Смотрит Катя – слон остановился. Минуту смотрел в ее сторону. Тут к нему подбегает дежурный. Слон смотрит то на Катю, то на дежурного. Дежурный – руку под козырек.
– Товарищ полковник! Вы так быстро промчались мимо меня, что я не успел вам подать пропуск и объяснить суть дела.
Слон взял пропуск. Резко сделал два шага в сторону Кати. Остановился. Еще раз прочитал пропуск, посмотрел на Катю и быстро пошел в кабинет. «Похоже, чем-то недоволен, – подумала Катя. – Ничего, привыкнет!»

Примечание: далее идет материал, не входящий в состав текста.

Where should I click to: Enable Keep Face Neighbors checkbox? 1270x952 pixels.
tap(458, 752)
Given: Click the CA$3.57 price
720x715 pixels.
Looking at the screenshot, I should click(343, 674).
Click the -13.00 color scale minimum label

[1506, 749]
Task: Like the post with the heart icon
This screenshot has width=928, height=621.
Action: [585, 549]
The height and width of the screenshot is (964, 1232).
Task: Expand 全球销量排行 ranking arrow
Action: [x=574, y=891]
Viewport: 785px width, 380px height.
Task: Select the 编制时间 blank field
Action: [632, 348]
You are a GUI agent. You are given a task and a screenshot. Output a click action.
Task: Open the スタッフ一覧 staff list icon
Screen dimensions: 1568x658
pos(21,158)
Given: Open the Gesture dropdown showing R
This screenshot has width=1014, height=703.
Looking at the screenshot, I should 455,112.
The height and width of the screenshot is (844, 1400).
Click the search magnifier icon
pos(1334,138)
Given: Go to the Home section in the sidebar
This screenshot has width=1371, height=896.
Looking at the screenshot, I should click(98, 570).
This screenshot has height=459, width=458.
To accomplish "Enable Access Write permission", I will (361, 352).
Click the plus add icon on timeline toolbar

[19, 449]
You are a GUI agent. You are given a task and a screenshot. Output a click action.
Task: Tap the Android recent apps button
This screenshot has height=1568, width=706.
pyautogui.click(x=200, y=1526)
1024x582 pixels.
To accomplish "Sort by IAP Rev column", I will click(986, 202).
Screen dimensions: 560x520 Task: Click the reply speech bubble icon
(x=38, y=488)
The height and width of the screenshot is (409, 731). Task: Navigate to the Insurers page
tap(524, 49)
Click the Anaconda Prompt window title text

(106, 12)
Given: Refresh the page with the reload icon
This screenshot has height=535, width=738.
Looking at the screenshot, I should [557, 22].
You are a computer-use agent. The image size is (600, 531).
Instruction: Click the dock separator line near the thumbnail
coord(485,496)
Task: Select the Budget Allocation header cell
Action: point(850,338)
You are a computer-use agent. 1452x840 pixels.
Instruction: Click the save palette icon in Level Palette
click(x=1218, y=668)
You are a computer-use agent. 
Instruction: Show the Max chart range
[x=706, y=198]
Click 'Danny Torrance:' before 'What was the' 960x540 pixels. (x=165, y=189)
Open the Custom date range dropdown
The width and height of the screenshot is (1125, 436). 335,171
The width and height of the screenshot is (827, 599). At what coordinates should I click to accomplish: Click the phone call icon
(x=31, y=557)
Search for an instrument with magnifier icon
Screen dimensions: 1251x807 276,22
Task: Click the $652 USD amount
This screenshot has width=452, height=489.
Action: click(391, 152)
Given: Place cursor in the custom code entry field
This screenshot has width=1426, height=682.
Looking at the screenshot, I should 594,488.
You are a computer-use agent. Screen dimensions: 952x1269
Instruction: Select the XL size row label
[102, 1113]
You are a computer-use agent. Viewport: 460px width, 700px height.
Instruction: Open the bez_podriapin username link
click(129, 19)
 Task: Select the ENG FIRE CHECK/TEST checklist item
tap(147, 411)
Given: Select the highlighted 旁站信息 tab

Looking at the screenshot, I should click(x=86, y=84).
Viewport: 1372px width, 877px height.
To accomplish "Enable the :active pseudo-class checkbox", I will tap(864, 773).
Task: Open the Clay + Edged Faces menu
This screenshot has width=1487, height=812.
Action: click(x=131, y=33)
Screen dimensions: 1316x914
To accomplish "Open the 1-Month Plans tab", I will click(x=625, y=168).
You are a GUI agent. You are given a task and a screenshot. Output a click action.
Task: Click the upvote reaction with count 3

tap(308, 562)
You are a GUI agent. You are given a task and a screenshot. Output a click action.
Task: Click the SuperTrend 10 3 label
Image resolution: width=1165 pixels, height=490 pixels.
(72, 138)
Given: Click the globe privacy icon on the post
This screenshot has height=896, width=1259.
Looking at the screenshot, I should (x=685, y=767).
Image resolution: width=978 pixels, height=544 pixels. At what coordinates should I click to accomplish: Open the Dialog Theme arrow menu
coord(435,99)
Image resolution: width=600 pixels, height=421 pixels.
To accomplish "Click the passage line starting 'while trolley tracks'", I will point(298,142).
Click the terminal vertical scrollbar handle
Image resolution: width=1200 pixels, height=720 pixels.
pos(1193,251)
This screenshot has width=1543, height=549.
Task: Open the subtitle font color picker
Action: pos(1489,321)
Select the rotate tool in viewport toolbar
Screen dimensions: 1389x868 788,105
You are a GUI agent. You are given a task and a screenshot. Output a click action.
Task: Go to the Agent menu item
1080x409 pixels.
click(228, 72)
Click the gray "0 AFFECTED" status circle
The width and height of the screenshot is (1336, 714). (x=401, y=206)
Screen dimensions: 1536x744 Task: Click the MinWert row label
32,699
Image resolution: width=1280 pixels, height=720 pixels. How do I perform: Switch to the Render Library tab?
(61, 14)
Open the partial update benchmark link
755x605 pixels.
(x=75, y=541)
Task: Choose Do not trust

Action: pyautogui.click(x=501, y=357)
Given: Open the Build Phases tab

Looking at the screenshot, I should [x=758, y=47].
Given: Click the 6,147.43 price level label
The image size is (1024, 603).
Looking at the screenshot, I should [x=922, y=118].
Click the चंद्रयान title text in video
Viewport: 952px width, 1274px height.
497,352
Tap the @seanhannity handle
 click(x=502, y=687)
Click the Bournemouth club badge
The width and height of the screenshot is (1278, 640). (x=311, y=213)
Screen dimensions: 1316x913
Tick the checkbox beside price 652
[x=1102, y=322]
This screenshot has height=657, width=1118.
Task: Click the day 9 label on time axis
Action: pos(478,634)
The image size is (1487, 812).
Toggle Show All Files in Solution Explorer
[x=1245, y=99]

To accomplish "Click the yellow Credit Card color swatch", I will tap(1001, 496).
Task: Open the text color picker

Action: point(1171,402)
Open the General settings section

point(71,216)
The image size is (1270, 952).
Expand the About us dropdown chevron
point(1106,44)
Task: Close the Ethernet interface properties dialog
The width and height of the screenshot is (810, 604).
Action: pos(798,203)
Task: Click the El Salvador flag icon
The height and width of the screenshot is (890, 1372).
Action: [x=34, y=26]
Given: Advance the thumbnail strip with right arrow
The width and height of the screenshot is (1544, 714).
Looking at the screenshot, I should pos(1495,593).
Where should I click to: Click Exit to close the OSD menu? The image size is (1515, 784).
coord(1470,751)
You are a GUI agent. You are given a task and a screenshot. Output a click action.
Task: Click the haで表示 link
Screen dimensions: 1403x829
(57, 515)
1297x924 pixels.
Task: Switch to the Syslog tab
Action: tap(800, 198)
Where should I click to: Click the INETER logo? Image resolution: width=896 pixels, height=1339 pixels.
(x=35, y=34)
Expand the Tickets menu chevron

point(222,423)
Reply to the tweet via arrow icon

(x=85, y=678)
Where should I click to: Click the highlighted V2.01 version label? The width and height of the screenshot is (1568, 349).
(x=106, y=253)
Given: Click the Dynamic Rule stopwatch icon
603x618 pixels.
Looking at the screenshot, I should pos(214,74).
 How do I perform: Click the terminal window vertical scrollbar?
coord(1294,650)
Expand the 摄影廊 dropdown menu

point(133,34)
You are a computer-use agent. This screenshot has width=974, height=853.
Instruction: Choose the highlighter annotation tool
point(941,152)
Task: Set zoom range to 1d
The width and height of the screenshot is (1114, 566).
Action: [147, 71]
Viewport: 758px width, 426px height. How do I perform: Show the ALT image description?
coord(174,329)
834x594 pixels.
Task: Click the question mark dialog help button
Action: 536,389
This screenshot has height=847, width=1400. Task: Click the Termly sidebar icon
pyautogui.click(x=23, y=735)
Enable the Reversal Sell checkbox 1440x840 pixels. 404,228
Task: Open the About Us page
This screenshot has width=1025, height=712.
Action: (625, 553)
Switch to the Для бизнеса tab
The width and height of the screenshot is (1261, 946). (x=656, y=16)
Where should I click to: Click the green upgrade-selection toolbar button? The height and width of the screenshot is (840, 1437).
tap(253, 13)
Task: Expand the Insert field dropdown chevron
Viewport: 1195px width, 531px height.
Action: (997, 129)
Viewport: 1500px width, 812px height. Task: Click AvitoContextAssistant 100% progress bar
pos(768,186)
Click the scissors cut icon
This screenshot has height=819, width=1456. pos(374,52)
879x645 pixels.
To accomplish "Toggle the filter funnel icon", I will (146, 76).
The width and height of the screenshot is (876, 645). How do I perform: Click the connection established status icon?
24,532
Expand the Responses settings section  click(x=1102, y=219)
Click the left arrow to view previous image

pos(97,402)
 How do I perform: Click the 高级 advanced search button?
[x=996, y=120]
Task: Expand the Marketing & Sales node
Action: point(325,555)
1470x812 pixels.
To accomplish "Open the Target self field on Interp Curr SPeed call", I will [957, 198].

Полковник зашел в кабинет, сразу схватил телефон. С того конца представились:
– Генерал Сергеев! Слушаю!
Слон закричал в трубку:
– Миша, ты что творишь? Что это у меня в центре за чудо появилось! Ты решил Всесоюзный центр подготовки международных диверсантов превратить в институт благородных девиц?!
– Я ждал твоего звонка, Андрей, – ответил Миша. – На твоем месте я бы тоже возмутился, так как появление женщины в боевом подразделении – это признак начала разложения дисциплины, что в конечном итоге закончится ликвидацией центра. Но я здесь ни при чем.
– Как это ты ни при чем! Пропуск подписан тобой!
– Мне приказали из Генерального штаба. А приказ вышестоящего начальства не обсуждается. Ты это знаешь. Если хочешь поспорить, телефон знаешь – позвони. Ты, наверно, не обратил внимания, девочка имеет допуск только в первый зал. По сути – это вестибюль твоего центра. В этом зале она увидит не больше, чем в любом спортивном магазине в Москве. Потом, Андрей, не так уж все плохо. Я сам ее не видел, но говорят, она еще совсем молоденькая девочка и очень красивая, а ты не женат. Намек понял? Конечно, понял! Еще не раз скажешь мне спасибо.
– Я, Миша, не собираюсь впутываться в разные семейные истории.